### Required work
Only the lines below starting at the one that contains "You are a GUI" and ending at the one that contains "Image resolution: width=1034" are to be reproduced, exactly and with both ends kept.
BEGIN Task inputs
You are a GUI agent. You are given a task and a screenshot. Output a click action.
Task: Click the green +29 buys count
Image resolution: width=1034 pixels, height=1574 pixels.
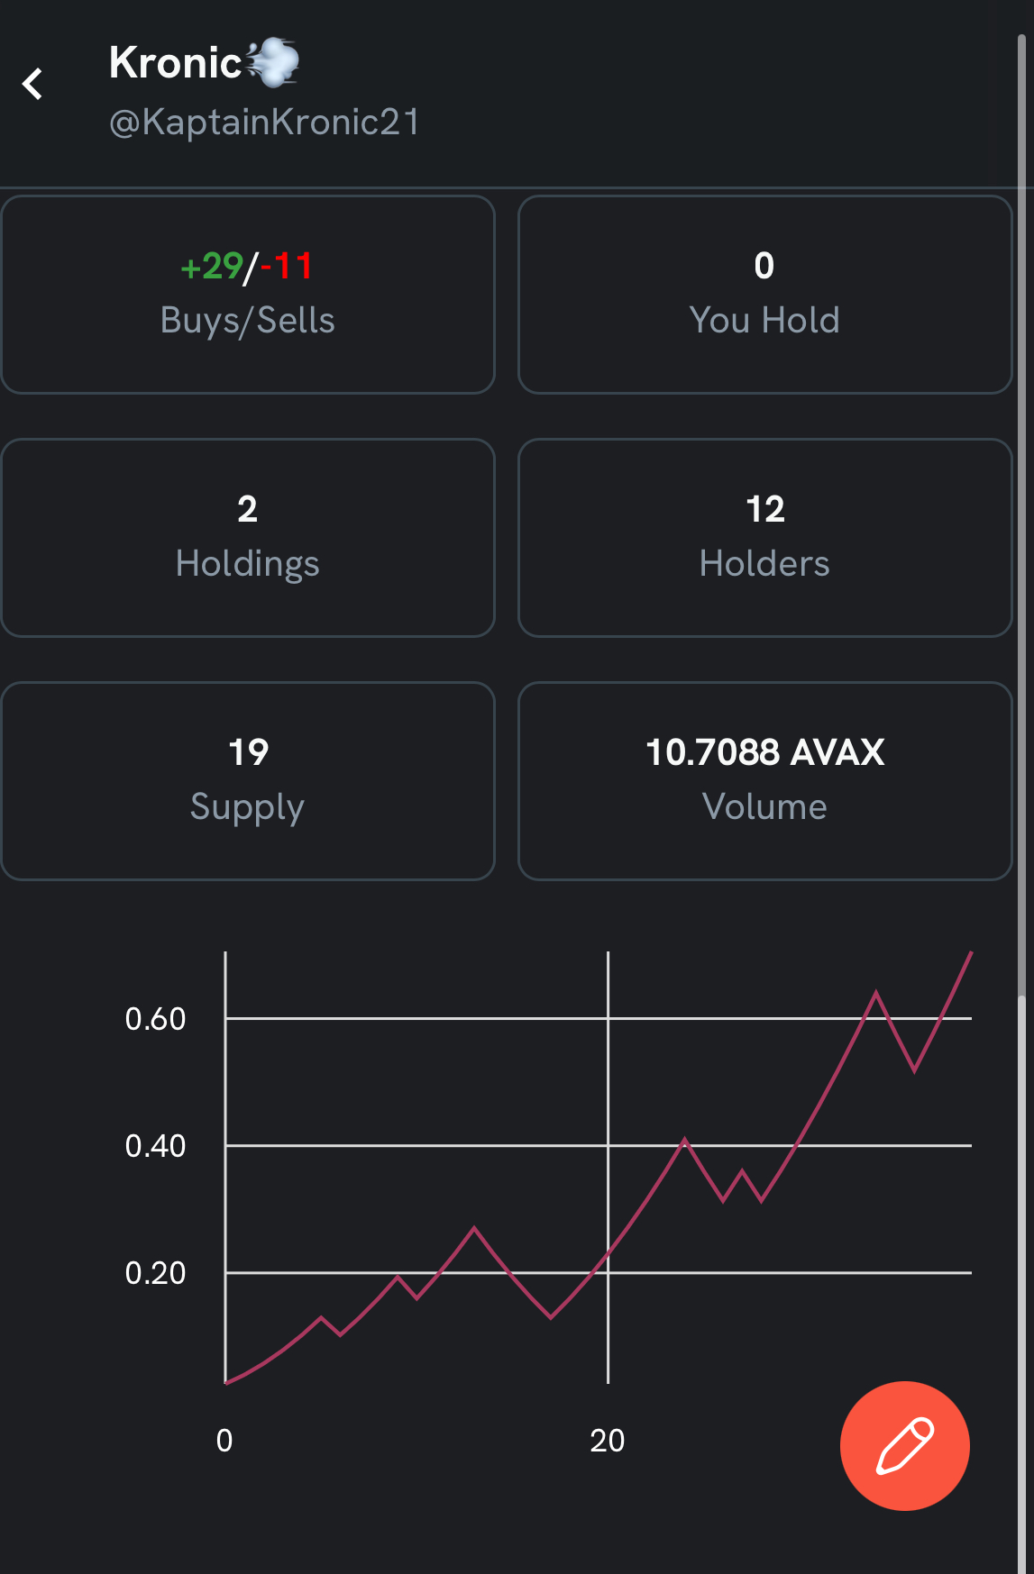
END Task inputs
BEGIN Task inputs
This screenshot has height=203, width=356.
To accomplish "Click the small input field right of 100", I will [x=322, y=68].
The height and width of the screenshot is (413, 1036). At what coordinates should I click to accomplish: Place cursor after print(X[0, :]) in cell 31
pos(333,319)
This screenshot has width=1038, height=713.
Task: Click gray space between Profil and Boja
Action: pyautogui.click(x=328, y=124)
END Task inputs
### Problem solution
You are a GUI agent. You are given a task and a screenshot. Output a click action.
Task: Click the green +29 buys count
Image resolution: width=1034 pixels, height=1574 pixels.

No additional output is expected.